Karma was one of those characters you can’t help but root for. All his life, he’s been the scum of the town. Now, all of a sudden, he’s supposed to be their savior. He feels he’s not qualified to lead…but why is he the only one who can hear that phantom horn? Is he truly the promised one? Or can he fake it until he makes it?

That being said, I did have some issues with his character. He was forced to lie to survive in many occasions, and sometimes his betrayal of people who trusted him, even enemies, left a sour taste in my mouth. Also, the author chose to write in third, rather than first person, which prevented me as the reader getting into his head as much as I would have liked. A good character, but not one of my favorites.

MPAA Rating: PG-13 (graphic violence)

Treks through the unforgiving Himalayas (which are a little smaller than they used to be before the nuclear exchange); warlords, rebels, bandits, and rogue monks; the mythic migoi; and a thousand other perils. This is a quest few will come back from. In fact, few do. Just when I started liking someone, the author killed them off. It was hard to know who I should get attached to.

Talky Talk: ‘Sunshine on My Shoulders’

It was a good book, but not a great one. All the alliances, factions, and leaders kind of ran together in my mind by the end. Karma’s ‘look out for number one’ attitude wore thin. I’m not familiar enough with Tibetan mysticism to make sense of a lot of concepts, and the author kind of assumed readers’ knowledge. For a survival action story, it was okay. For an introduction to Tibetan culture and history, I’d stick with realistic fiction for now.
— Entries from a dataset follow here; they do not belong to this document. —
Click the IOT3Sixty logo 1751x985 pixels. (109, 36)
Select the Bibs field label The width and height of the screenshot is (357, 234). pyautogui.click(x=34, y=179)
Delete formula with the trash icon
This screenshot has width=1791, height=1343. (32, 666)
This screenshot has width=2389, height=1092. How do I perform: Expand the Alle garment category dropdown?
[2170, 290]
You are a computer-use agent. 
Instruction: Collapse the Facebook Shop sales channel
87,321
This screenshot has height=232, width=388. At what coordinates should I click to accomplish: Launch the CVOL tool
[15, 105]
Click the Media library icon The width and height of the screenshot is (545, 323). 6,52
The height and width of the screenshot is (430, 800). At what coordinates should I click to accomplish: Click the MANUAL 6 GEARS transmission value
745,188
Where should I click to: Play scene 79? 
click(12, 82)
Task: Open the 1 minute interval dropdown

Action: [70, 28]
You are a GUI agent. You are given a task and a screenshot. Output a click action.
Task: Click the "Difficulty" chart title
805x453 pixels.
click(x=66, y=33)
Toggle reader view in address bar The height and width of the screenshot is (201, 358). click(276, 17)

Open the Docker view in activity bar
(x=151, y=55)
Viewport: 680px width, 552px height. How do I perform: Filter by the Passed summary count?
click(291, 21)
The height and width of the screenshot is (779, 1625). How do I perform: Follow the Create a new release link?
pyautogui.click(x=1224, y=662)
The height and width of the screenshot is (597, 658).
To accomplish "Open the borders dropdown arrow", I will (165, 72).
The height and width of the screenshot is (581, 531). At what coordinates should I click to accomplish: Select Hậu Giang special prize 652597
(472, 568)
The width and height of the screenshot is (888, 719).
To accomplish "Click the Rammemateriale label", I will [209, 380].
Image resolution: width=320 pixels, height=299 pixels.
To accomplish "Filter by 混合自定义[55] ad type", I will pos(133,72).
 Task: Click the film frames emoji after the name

Bonus Factor: Post-Apocalypse

A nuclear explosion and mushroom cloud.

So the world has been destroyed, and remote Tibet is the only place that was spared, due to its isolation and the protecting mountains.

Except, we never got to hear much about that. I picked up this book because I was hoping for a lot of scavenging through the ruins, future people puzzling over artifacts from our time, tribes of weird nomads, mutant animals, and surviving fragments from ‘The Before.’ Instead, we’re told that this is a post-nuclear world, and that’s about it. With very little editing, this book could have taken place in the distant past, or in a complete fantasy world. The author states that he wanted to write an end-of-the-world book from an Asian perspective, but it was hard to tell what was real Tibetan culture or fantasy created for the novel, at least from this outsider’s perspective.

Bonus Factor: Tibet

Potala Palace, Tibet

So what does the average Westerner know about Tibet? Home to Mt. Everest? Used to be independent, now part of China? Monks? Yeti? The Dalai Lama? This book would have been a good introduction to an interesting place, but it was hard to tell what was real and what was created for the book.

Bromance Status: ‘Sunny’

A fun, cozy read. I hope this author branches out into contemporary fiction, I think there are good books in store from this guy.

Literary Matchmaking

The Glass Spare (The Glass Spare #1)

Lauren DeStephano’s The Glass Spare deals with another unlikely hero in a magical land.

Elemental (Elemental #1)

Antony John’s Elemental series also deals with an outcast who saves the day in a post-disaster world.

Let’s Call It a Doomsday

Let’s Call it a Doomsday by Katie Henry is a fun look at the end of the world.

Brian wrote his first YA novel when he was down and out in Mexico. He now lives in Missouri with his wonderful wife and daughter. He divides his time between writing and working as a school librarian. Brian still misses the preachy YA books of the eighties.